Extracted entries:

— Start —

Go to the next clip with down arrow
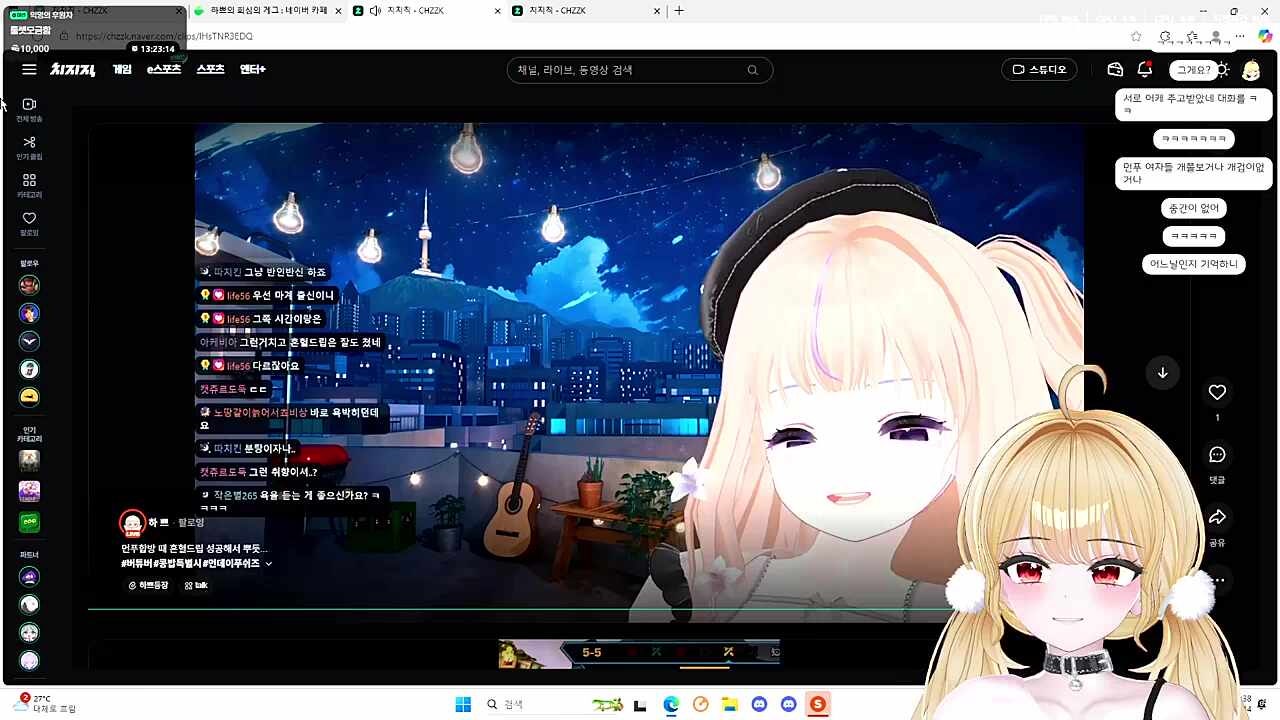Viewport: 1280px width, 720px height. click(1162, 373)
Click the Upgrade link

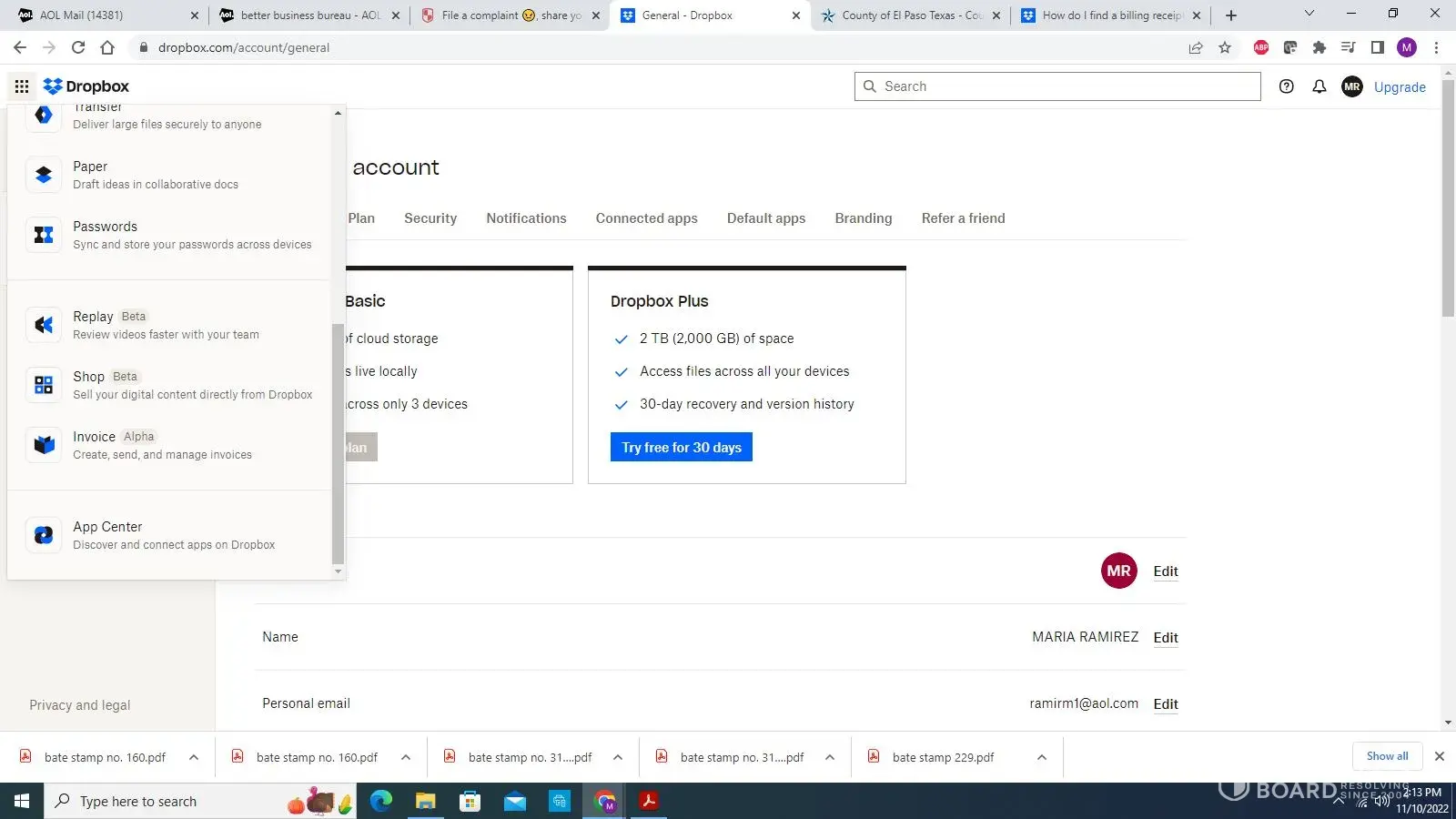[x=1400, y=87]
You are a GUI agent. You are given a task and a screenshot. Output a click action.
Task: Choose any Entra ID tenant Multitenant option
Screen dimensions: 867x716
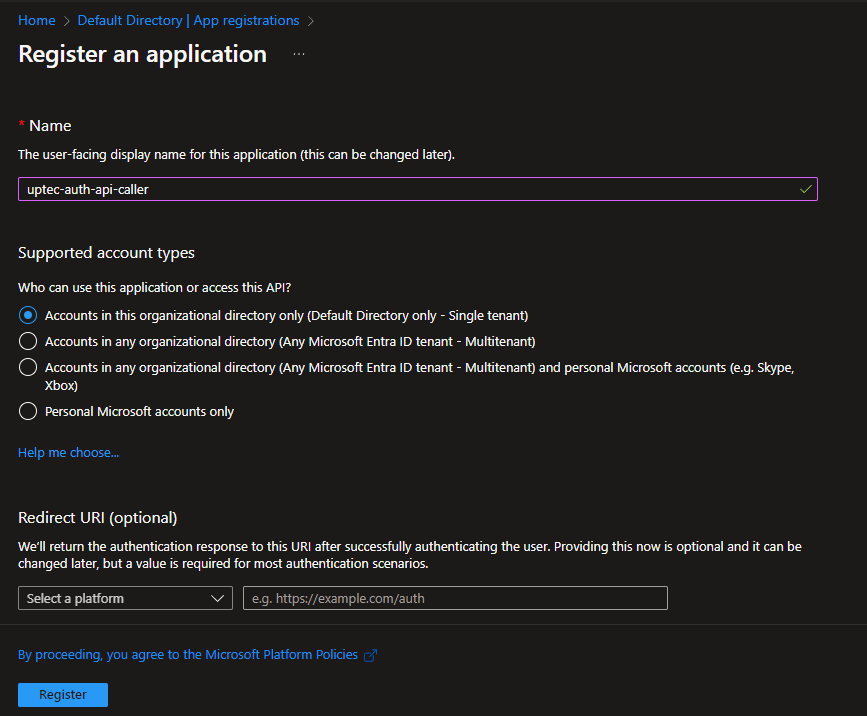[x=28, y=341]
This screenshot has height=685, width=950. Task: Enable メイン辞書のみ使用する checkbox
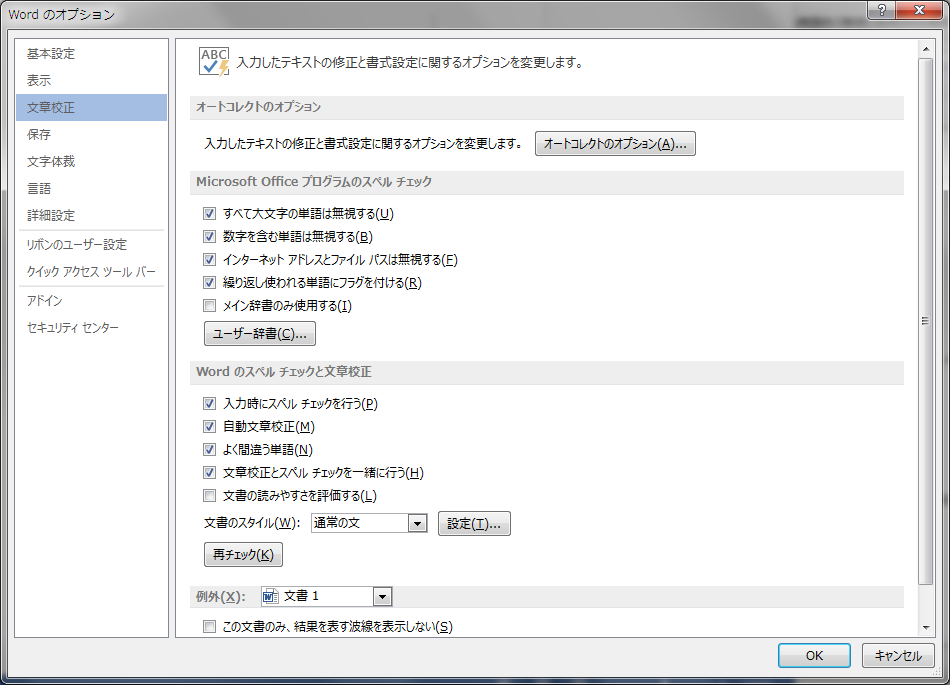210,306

— End —
— Start —

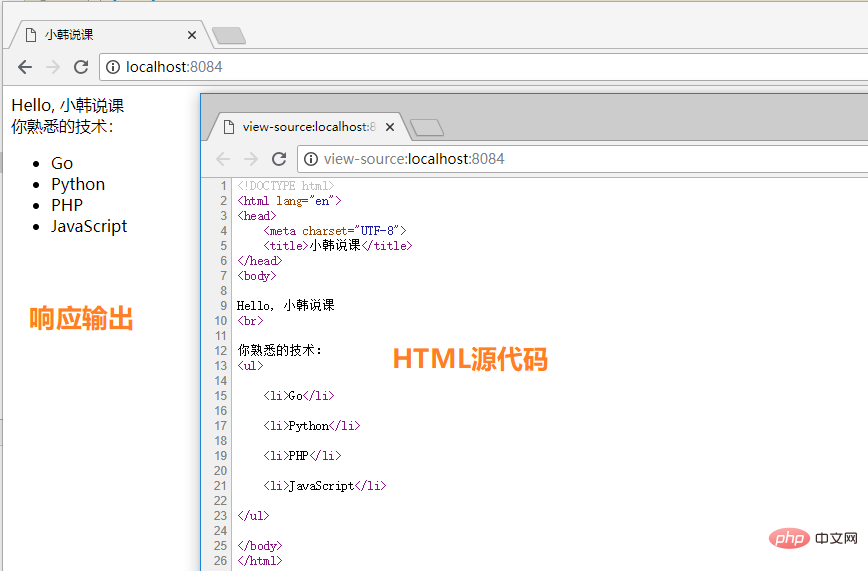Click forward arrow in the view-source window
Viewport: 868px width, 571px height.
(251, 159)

— End —
— Start —

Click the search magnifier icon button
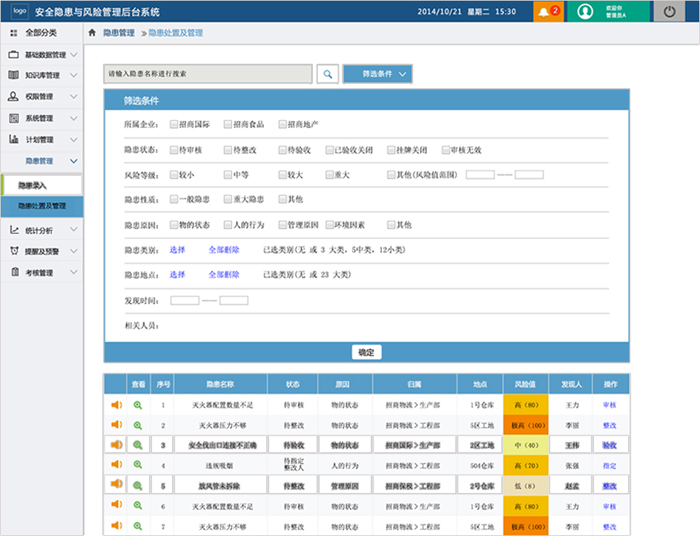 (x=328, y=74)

— End —

Task details:
Return every line of the records above that contains the string "screenshot". Case counts, so only exact case matches qualify.

Solution:
You are a GUI agent. You are given a task and a screenshot. Output a click action.
This screenshot has height=685, width=950. Task: Enable メイン辞書のみ使用する checkbox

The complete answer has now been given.